My first work week is over. On the first day, I was tearful when I was leaving, feeling all kinds of guilty feelings. But when I got home, it turned out Dovie did just fine, so I was greatly relieved.
The second day, I felt a little better about leaving, and even made some progress at work. When I returned home, it turned out that Dovie ate poorly and spent much of the day crying; she proceeded to cry a lot through the evening and the night, needing lots of attention and nursing more than usual. Somewhere in the middle of the night, I remember wishing I could tell Dovie that Mommy wasn't going to leave her again... but I bit my tongue.
On the third day, I was exhausted from the rough night, and, once again, emotional about leaving. And so on. I get the feeling this is going to continue to be a roller-coaster.
Fridays are my "work-from-home" days. I have been looking forward to staying with Dovie all week, except the part where I needed to take her to the pediatrician for her 2-months shots. So we went this morning, and ever since, I have been caring for the saddest little creature in the world. Her muscles are sore to the touch (she got 5 shots, tetanus being in one of them - I remember how sore my arm was from that one myself!), and she is running a low-grade fever. I was told she may be cranky all weekend and that the only thing I can do to help her is give her baby Tylenol (the non-recalled off-brand, that is).
So it is shaping up to be a fun weekend. And then, we are going to start the whole thing over again. Sigh.
The perverse incentives of academia
6 years ago

11 comments:
It'll get easier, I promise. You'll make it and Dovie will do just fine. ((Hugs))
You're doing just fine!
Rebecca - I know we will all settle into our new routine soon, and I know having 3 loving care takers is no worse than having one. She is getting adjusted, and one of these days I am bound to start getting more sleep, which will make us all a lot happier!
Jewels - thanks! I know some days will be harder than others, but it is not like I can guarantee a happy infant by just staying home...
Thanks for sharing your experience, and hang in there.
Oh, I'm so sorry. And those shots are the worse--all those needles in a row! I hope she's feeling better today.
And what Rebecca said. It does get easier.
It does get easier honey, I promise. Eventually it gets to the point, where they don't want to leave daycare at all!
my little one is ~7 weeks. and now i'm really not looking forward to the shots!
i've been back at work for 3 weeks and it gets easier. i swear.
Aw, poor little Dovie. It's so tough when they get shots.
Hope this week goes better!
Just now catching up on my blogging...hope it's getting a bit easier!!
Five shots at once? Is that really wise or necessary? Check out The Vaccine Book and consider spacing out the rest of the vaccines (and possibly delaying some until she's older).
EGF - thanks! I am working on it.
The bean-mom - the shots themselves were not nearly as bad as the fever afterward... 2 very cranky days! Better than risking getting any of those diseases, though. And thanks, things do improve, but then we are thrown for a loop by something else!

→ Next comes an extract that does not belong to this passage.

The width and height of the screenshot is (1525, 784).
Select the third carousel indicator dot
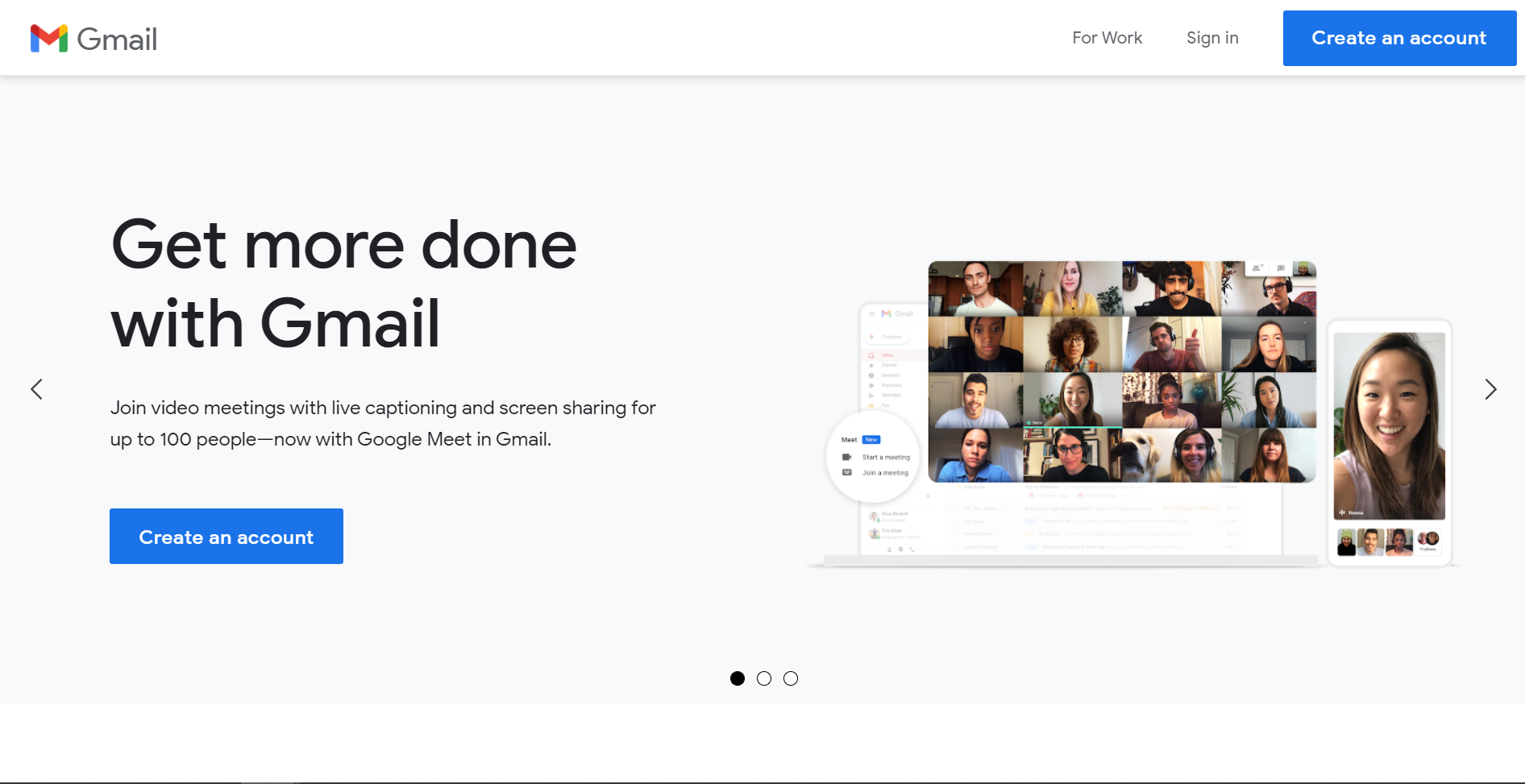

SM - I think we are pretty far from Dovie preferring being anywhere outside of my arms ;) I am just trying hard in my sleep-deprived state not to miss all the cute little things she does.
Aly - I hope the shots went well for your little one. And yes, going to work has gotten easier. Now just need to get more sleep...
UR - she is not yet old enough to hold it against us; I suspect it may be harder when she knows what's coming!
Dr.O - things are a bit of a roller-coaster - some weeks I think it is getting better, then we take a turn in the wrong direction...
Rebecca (2) - it seemed pointless to split the "fun" into more pieces, and I trust my pediatrician's recommendations on the timing for the vaccines.